Volunteer of the Month: Valentina Fung

March 23, 2018

CUESA’s Volunteer of the Month program recognizes the dedication and work of some of our most active volunteers. CUESA relies on volunteers to help with education programs, special events, public outreach, and other activities that help fulfill our mission to cultivate a sustainable food system. Learn more about volunteering and sign up here. We’ll be hosting new volunteer orientations on March 25 (Oakland) and May 5 (SF).
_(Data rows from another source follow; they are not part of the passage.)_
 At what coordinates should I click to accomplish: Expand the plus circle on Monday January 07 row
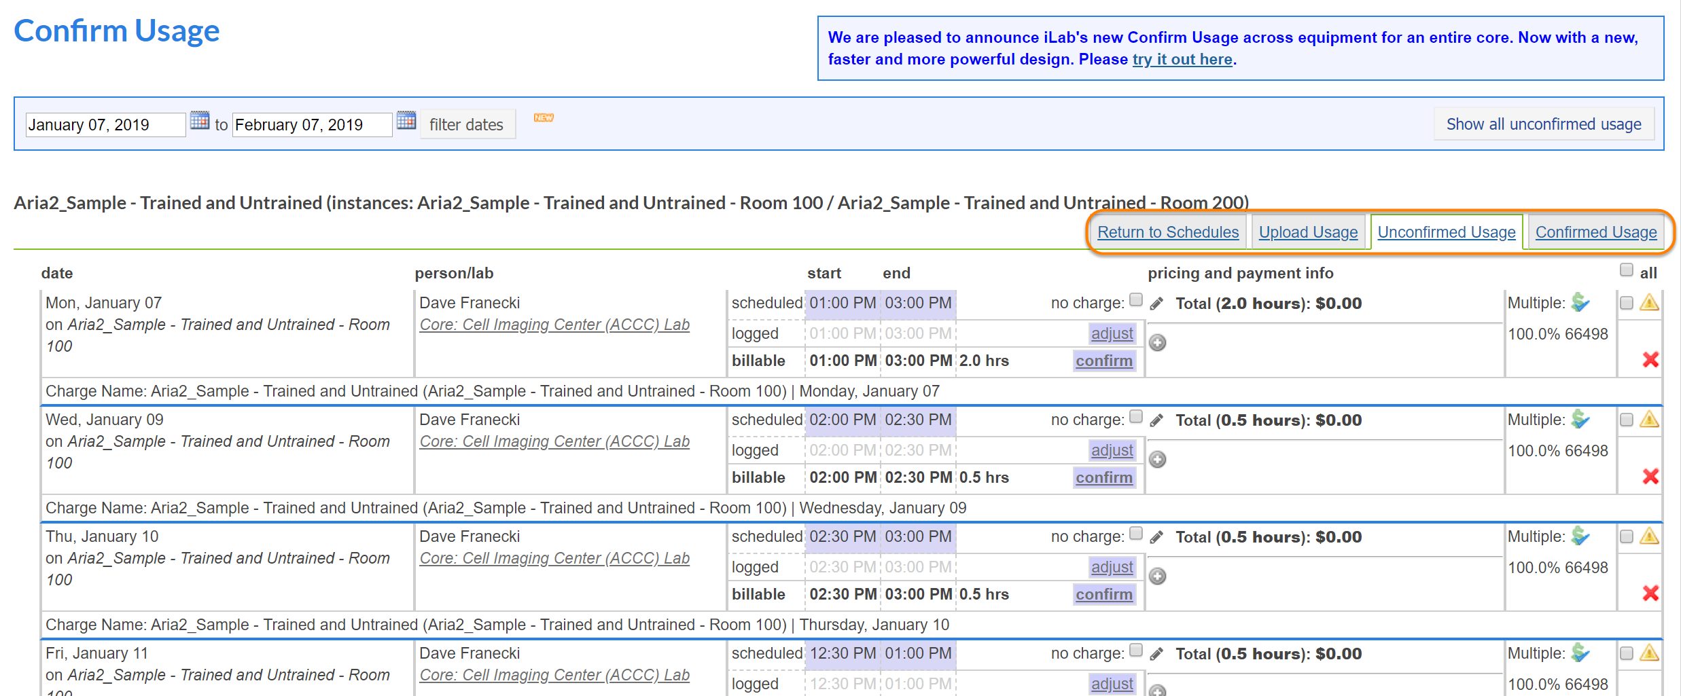click(1158, 343)
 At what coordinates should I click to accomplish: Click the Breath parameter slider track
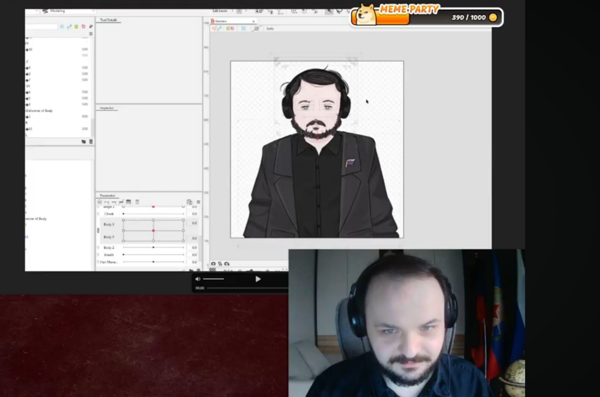(x=153, y=255)
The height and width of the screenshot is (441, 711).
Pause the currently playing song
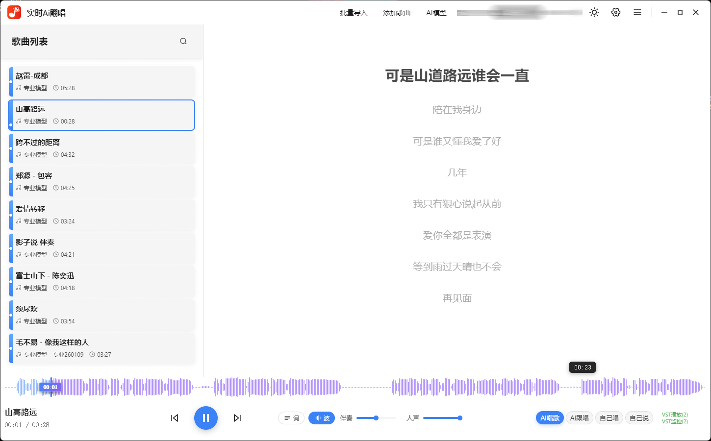pos(205,418)
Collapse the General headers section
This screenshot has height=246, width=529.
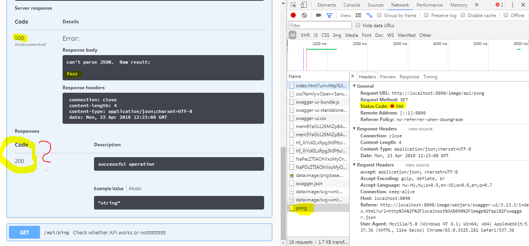[355, 86]
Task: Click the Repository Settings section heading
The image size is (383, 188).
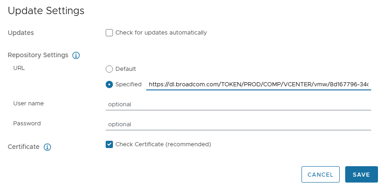Action: coord(38,55)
Food is her happy place. That, and the desire to give back to her community moved Valentina Fung to start volunteering with CUESA, “the perfect place to do all of this,” in early 2017. Since then she has given her time at the Jack London Square and Ferry Plaza Farmers Markets, supporting the market to table demonstrations, the info booth and the Party under the Palms: Cocktails of the Farmers Market.
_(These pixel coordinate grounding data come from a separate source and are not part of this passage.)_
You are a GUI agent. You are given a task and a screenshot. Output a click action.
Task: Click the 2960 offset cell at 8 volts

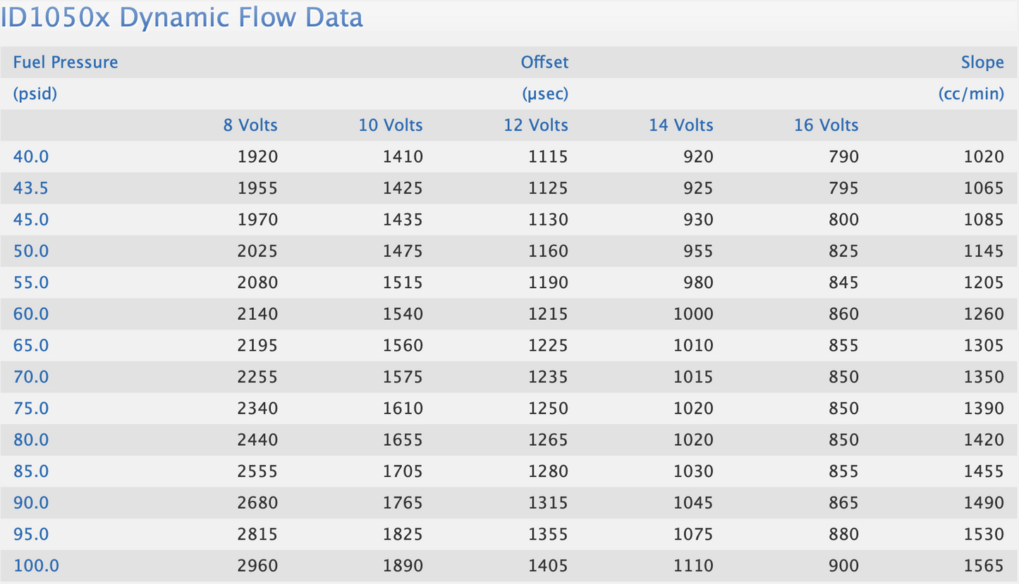[258, 565]
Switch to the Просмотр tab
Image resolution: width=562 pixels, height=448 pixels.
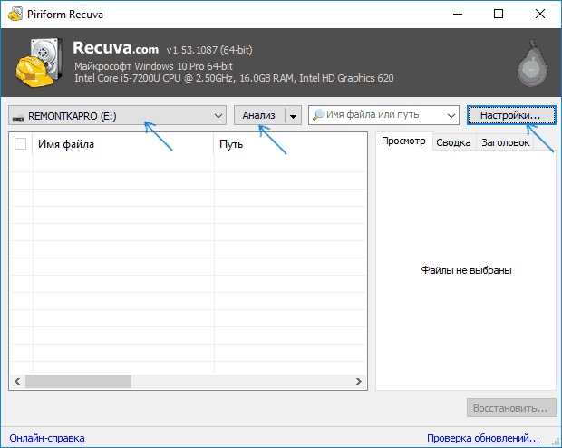point(402,142)
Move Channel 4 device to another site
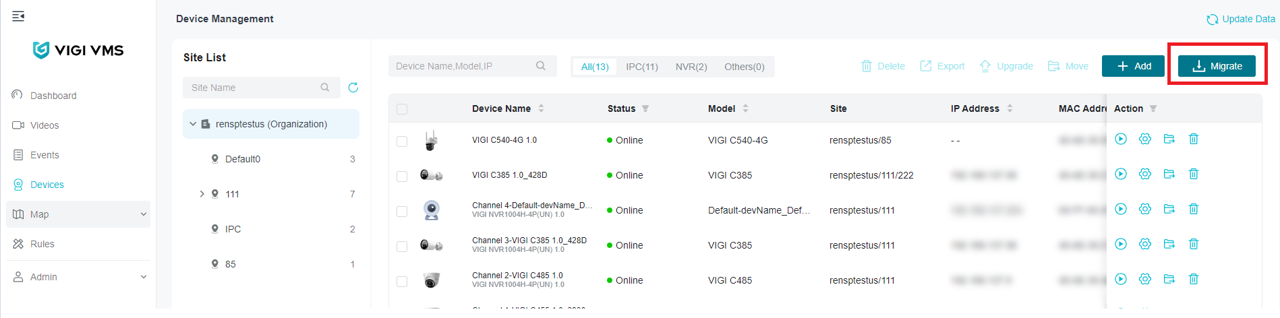The height and width of the screenshot is (318, 1280). click(1169, 210)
“Val’s flexibility as a volunteer is valuable to us in so many ways, from her willingness to cover a shift at the last moment to the superior service she can provide with her knowledge of our many programs,” says Katy Burnett, CUESA’s Farmers Market Administrator. “Her range of skills has helped us out in a scheduling tight spot more than once.”
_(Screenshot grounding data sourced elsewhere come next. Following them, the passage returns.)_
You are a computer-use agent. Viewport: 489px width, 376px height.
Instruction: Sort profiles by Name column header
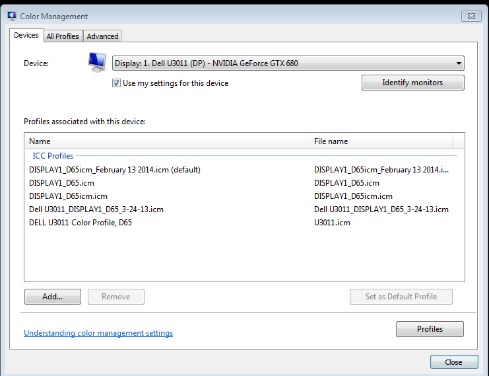[167, 141]
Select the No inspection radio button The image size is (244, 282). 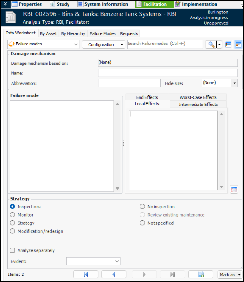142,207
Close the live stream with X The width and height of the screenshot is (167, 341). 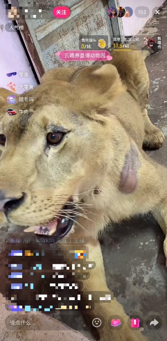coord(158,12)
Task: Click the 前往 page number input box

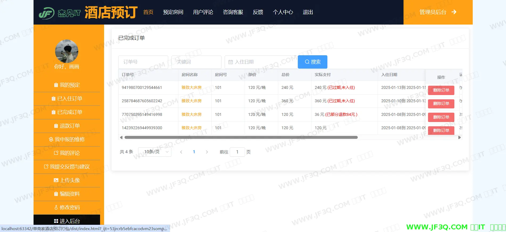Action: pos(237,152)
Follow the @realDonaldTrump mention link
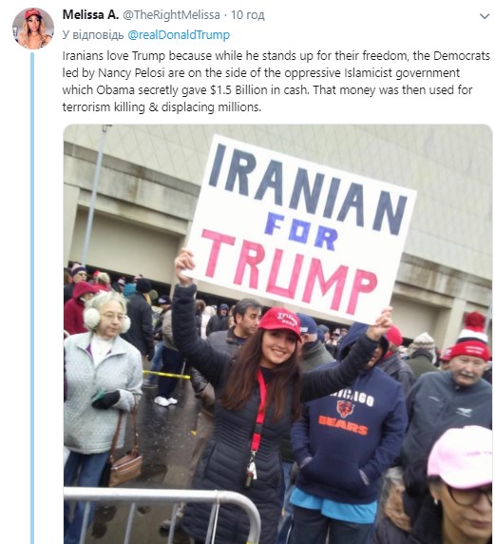The height and width of the screenshot is (544, 495). click(179, 35)
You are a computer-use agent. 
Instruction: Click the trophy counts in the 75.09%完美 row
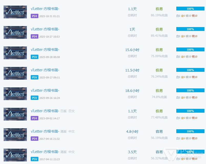(x=187, y=57)
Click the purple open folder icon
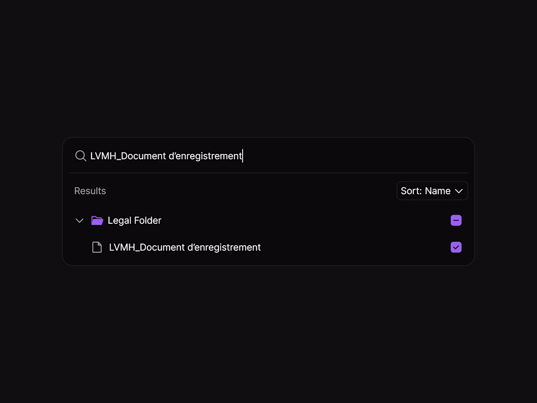Screen dimensions: 537x403 (x=97, y=221)
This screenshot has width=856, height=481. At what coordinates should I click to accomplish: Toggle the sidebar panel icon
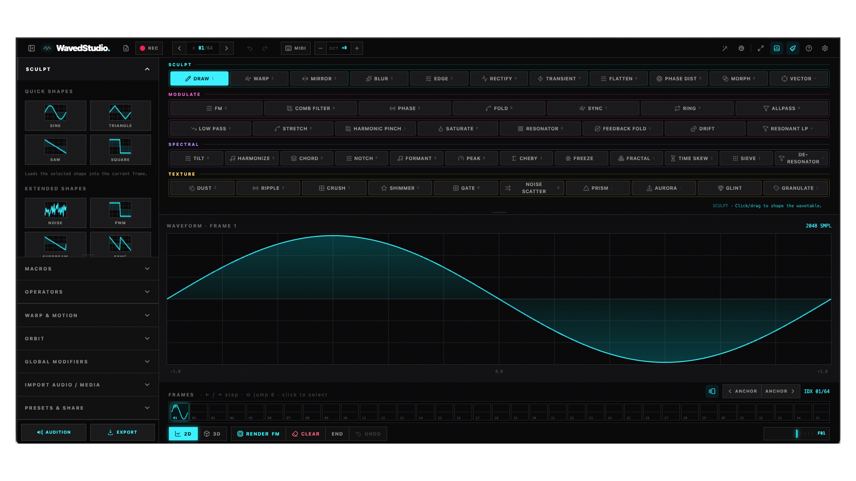pos(32,48)
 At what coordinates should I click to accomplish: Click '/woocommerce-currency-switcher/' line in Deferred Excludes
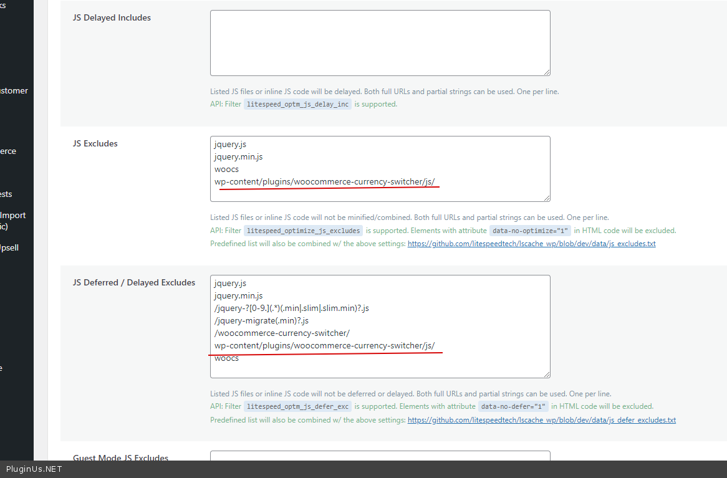pos(282,333)
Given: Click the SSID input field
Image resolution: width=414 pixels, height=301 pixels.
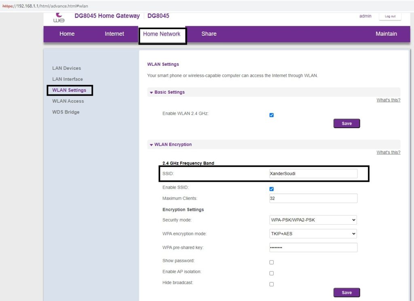Looking at the screenshot, I should coord(313,173).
Culinary Programs Manager Carrie Sullivan adds, “She is a ‘Jane of all trades,’ and willing to fill in wherever she’s needed. She is always attuned to what needs attention and takes initiative to get it done!” Meet Val.

CUESA: Where does your interest in food come from?

Val: My mother is an amazing cook. I grew up eating lovingly prepared, homemade Cantonese meals basically every day; we didn’t go out to eat much. Dinner was always a long-simmered soup, with steamed fish, a meat dish, and stir-fried seasonal vegetables. When I did my undergrad studies at UC Berkeley, my palate opened up thanks to all the different cuisines readily available around campus.

CUESA: What do you do when you aren’t volunteering for CUESA?

Val: I’m usually on my bike, discovering a different part of the Bay Area, or cooking or sampling new food with friends.

CUESA: What is your favorite part about volunteering with CUESA?

Val: I love that I get to interact with people from different walks of life at CUESA! From working with fellow volunteers, to helping chefs, to helping tourists navigate their way through the market, I appreciate the opportunity to meet someone new.

CUESA: Do you have an insider market tip or a favorite produce item at the market right now?

Val: Meyer lemons—they’re super fragrant, with a complex fragrance, and less acidic than regular lemons. I’ll drop them into water or tea, or use them in my fennel-lemon-thyme roast chicken recipe. I rub the chicken with some salt, thyme, Meyer lemon juice, and olive oil or butter, and loosely stuff the cavity with Meyer lemon and fennel and line the bottom of the skillet with more Meyer lemon and fennel, sometimes adding small potatoes, like new potatoes, or carrots.